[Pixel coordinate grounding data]
#####

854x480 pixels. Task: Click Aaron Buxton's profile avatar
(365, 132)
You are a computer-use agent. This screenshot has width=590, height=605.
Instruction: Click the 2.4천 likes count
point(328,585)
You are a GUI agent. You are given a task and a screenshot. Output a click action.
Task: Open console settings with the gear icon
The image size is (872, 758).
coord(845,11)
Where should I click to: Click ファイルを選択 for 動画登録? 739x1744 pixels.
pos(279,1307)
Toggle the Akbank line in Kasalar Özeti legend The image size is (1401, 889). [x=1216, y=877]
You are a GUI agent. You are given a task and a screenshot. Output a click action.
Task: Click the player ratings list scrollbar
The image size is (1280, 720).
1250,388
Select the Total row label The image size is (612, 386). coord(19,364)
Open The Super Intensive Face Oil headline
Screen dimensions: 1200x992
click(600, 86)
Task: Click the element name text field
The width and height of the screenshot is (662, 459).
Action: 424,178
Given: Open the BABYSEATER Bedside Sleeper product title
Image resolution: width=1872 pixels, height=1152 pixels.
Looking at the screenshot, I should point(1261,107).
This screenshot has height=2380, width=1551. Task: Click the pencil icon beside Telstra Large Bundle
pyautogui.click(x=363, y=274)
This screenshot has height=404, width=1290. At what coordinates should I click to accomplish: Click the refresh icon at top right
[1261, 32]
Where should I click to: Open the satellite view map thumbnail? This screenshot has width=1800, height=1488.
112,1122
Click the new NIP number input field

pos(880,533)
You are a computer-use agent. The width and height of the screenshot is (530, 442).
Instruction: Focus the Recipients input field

#####

# Prompt:
Go through the records. Copy each line where "agent" appears.

# Written response:
You are a computer-use agent. This screenshot has width=590, height=605.
You are a GUI agent. You are given a task and a screenshot. Output a click action.
You are a GUI agent. You are given a task and a screenshot. Output a click action.
You are a computer-use agent. The width and height of the screenshot is (530, 442).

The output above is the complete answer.